-- Your task --
What is needed is an exact copy of the records, with the images left out.

-- Given records --
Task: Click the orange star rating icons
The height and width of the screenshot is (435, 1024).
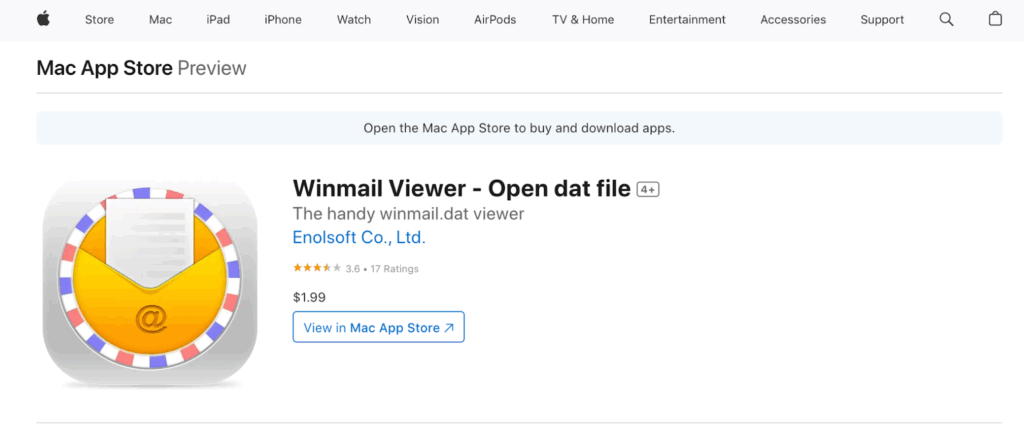Action: (317, 269)
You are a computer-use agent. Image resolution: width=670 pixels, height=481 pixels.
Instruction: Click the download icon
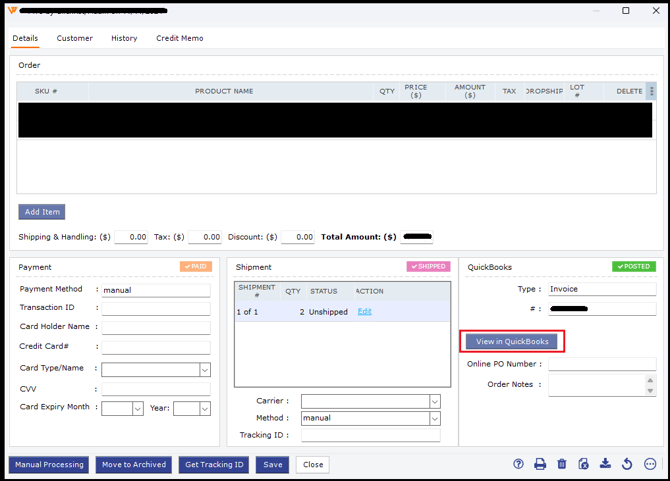click(605, 464)
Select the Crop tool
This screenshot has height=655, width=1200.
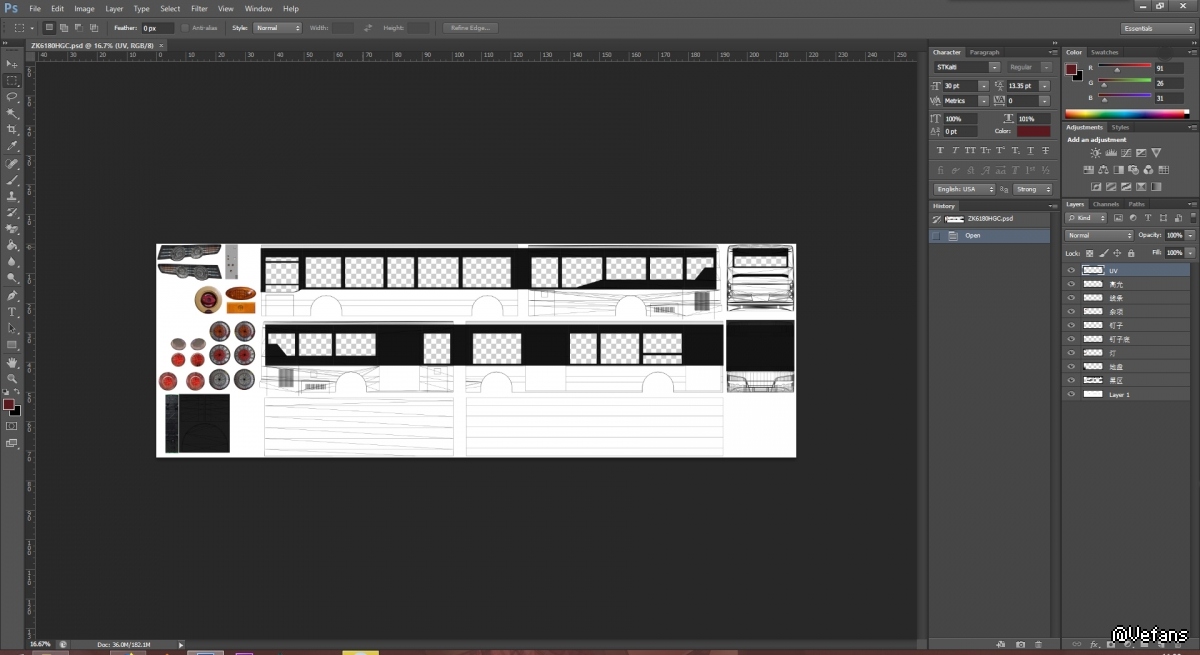point(12,130)
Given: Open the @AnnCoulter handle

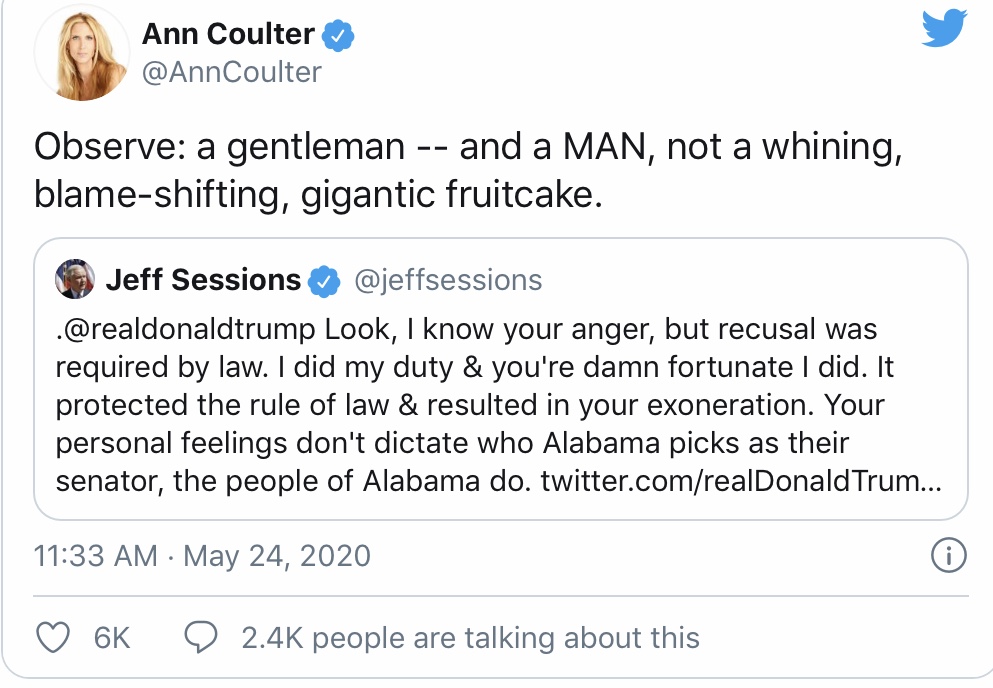Looking at the screenshot, I should 232,72.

-- Exercise output --
Task: Click the orange star rating icons
The height and width of the screenshot is (435, 1024).
Action: (317, 269)
You are a computer-use agent. Image resolution: width=670 pixels, height=481 pixels.
Instruction: Click the download icon
click(605, 464)
Select the Crop tool
This screenshot has height=655, width=1200.
point(12,130)
Given: Open the @AnnCoulter handle

Looking at the screenshot, I should 232,72.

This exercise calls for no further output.